Technology in the Workplace: Implications for Employees and Employers

Employee Use of Technology in the Workplace: Privacy Rights, Sexual Harassment and Legal Issues

This is the first of a two-part blog on employee use of technology in the workplace. Today’s blog discusses employee rights when using technology in the workplace and employer obligations. The next blog will address the ‘new’ sexual harassment’ that can occur through text messages and corporate liability for sexual harassment claims.

The debate continues whether employers have the right to monitor what employees say and do using company computers for email, Internet searches, and other postings. As an employee you may have more privacy rights than you think when it comes to the corporate email server. Legal experts say that courts in some instances are showing more consideration for employees who feel their employer has violated their privacy electronically.

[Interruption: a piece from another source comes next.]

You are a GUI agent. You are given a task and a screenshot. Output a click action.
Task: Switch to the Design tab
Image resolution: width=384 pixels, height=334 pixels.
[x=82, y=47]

Driving the change in how these cases are treated is a growing national concern about privacy issues in the age of the Internet, where acquiring someone else's personal and financial information is easier than ever. Courts are more inclined to rule based on arguments presented to them that privacy issues need to be “carefully considered.” In past years, courts showed sympathy for corporations that monitored personal email accounts accessed over corporate computer networks. Generally, judges treated corporate computers and anything on them as company property. Now, courts are increasingly taking into account whether employers have explicitly described how email is monitored to their employees.

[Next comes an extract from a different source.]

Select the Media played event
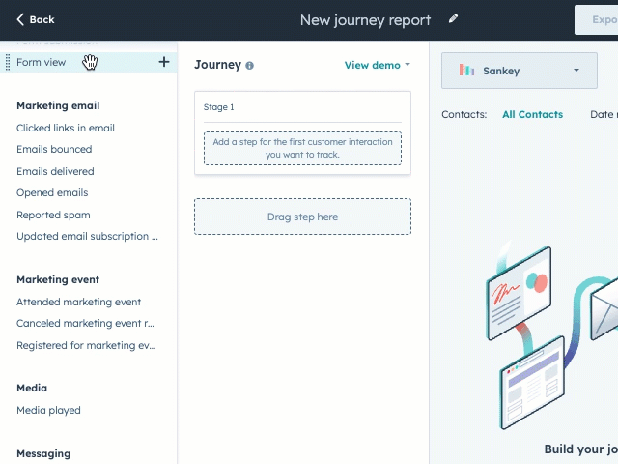 [48, 410]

In a 2009 case in New Jersey, Stengart v. Loving Care Agency, Inc., a worker on the brink of resigning from her job at the Loving Care Agency Inc. used a personal, password-protected Yahoo account on a work laptop to email her lawyer to discuss the details of a workplace discrimination suit she was planning to file against the agency. After the employee, Marina Stengart, left her job and filed suit, her employer extracted the emails from the hard drive of her computer laptop. A lower court found that the emails from Ms. Stengart were company property, because the company's internal policies had put her on sufficient notice that her emails would be viewed. But a New Jersey appellate court disagreed, ruling in her favor and ordering the company to turn over the emails to Ms. Stengart and delete them from their hard drives.

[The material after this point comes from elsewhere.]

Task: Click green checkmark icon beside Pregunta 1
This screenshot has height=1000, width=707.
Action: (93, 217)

In 2010 the New Jersey Supreme Court affirmed the appellate court’s decision by overturning the previous ruling made by the trial court that a company-created policy provided sufficient warning to employees that all communications and activities performed on company-owned computers were subject to review by the employer and that there should be no expectation of privacy because of such policies. This case provides guidance to employees as to what extent they may expect privacy and confidentiality in personal e-mails composed on company-owned computers. Through its decision, the court ruled on two key issues which concluded that there should be a "reasonable" expectation of privacy in personal e-mails on company computers, and that attorney-client communication privileges and privacy should not be violated

Lawyers for corporations argue that employers are entitled to claim ownership of personal communication that occurs on work property. Employers fear productivity drops when workers spend too much time crafting personal email messages. Moreover, employers argue they have a right to expect their employees to be doing actual work when they are paid for working. From an ethical perspective it is hard to argue with this position. An employee has a personal responsibility to use company computers only for company-related business. An exception might be if an emergency arose at home, say a child became very ill and the employee felt compelled to text a message to another party in charge of the child’s well-being.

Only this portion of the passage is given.